08 September 2012

As Leslie and Michael head north, new disturbance brews off Africa


 Leslie remains a strong tropical storm, but appears to be on an upward swing today.  It has finally started moving, and is now roughly 250 miles southeast of Bermuda and heading north at 7kts.


With the increased forward speed, it also finally crept into better radar range from Bermuda.  I have a long radar loop available that will continue to add frames as the storm approaches and passes about 160 miles east of the island midday on Sunday (click here). The outer rainbands are already in range, and the developing eyewall should be in range shortly.

After passing by Bermuda tomorrow, it has a 3-day journey to get up to Newfoundland for its next close encounter, then could potentially interact with Michael prior to becoming an extratropical cyclone over the cold northern Atlantic Ocean.  A tropical storm warning is in effect for Bermuda.

Michael has made a bit of a comeback in its satellite presentation today, and remains a 90kt Category 2 hurricane.  Yesterday, the eye filled, the outflow was more asymmetric, and the circulation appeared more elliptical rather than circular, but today it looks a bit healthier... temporarily.


Hurricane Michael is 1100 miles southeast of Newfoundland, and is forecast to gradually weaken as it heads N-NW toward Newfoundland over the next few days.  Again, it will be interesting to see if any sort of binary vortex interaction (Fujiwhara effect) takes place with Leslie and Michael, but it would be on Tuesday-Wednesday, so we have time to keep an eye on that. 

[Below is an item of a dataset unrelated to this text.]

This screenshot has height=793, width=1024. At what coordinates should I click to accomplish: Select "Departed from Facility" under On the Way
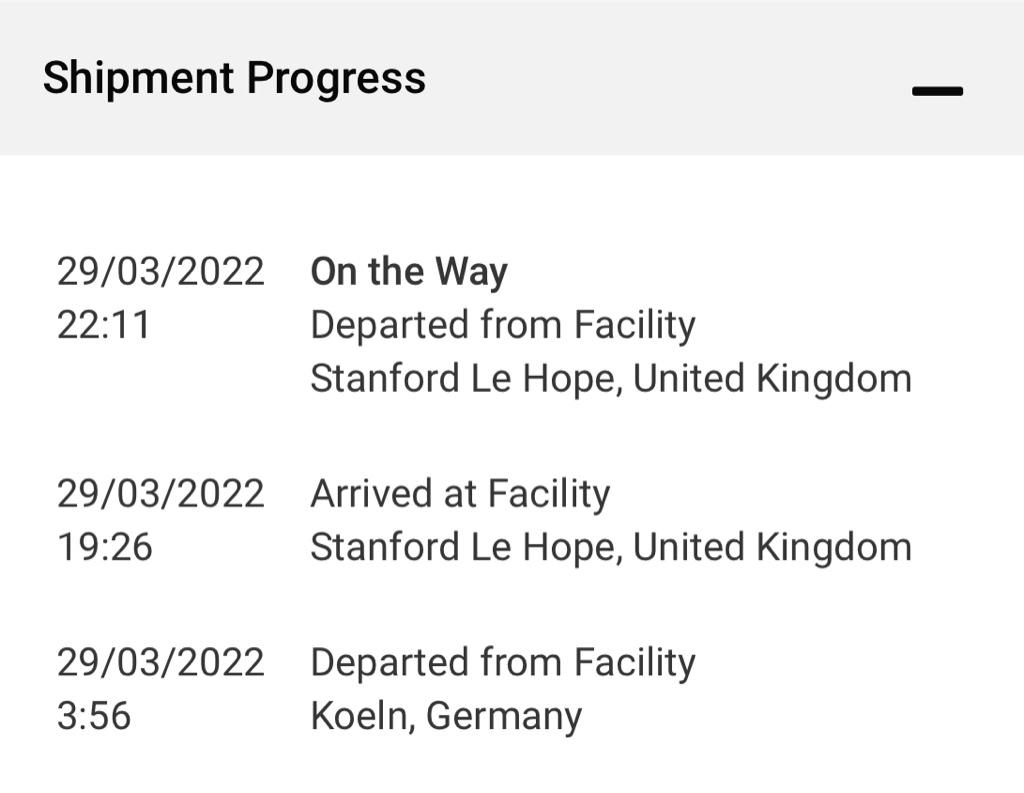pos(502,325)
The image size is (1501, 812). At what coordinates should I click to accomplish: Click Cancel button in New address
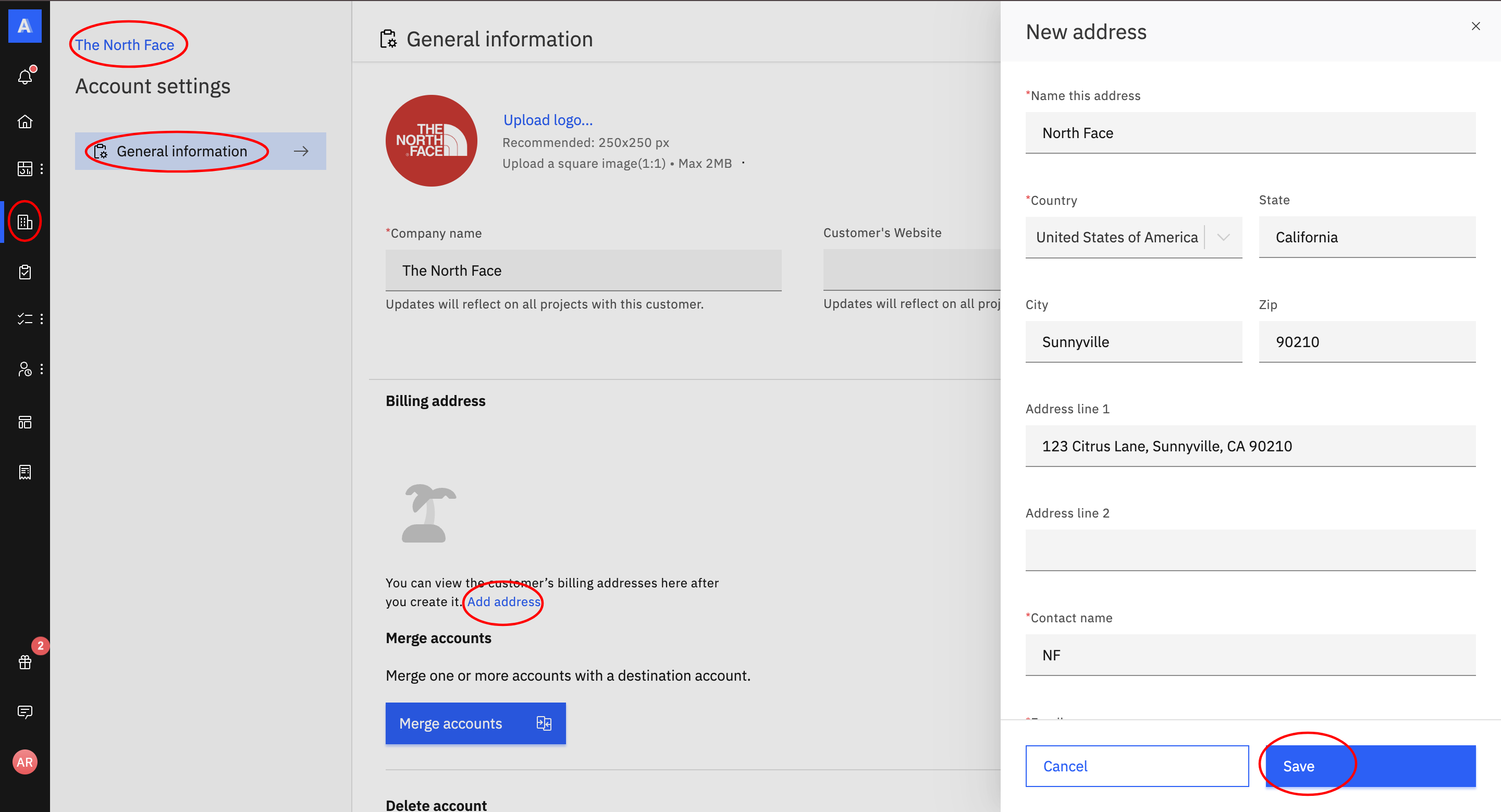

And finally, to the disturbance off the coast of Africa that I mentioned the past couple of days.  The wave has an embedded 1008mb Low centered over the southern Cape Verde islands.  Models continue to be very bullish on this system, bringing it up to a hurricane in 4-5 days.  That may be a little too aggressive, but at any rate, models also agree on it recurving by the time it reaches 50-55W... far from affecting land.  The biggest factor working against it now is the dry Saharan Air Layer to its north, which you can see on this image as the milky air streaming off the continent (you're actually seeing tons of suspended fine dust acting as tracers in the dry air).  The next name on the list is Nadine.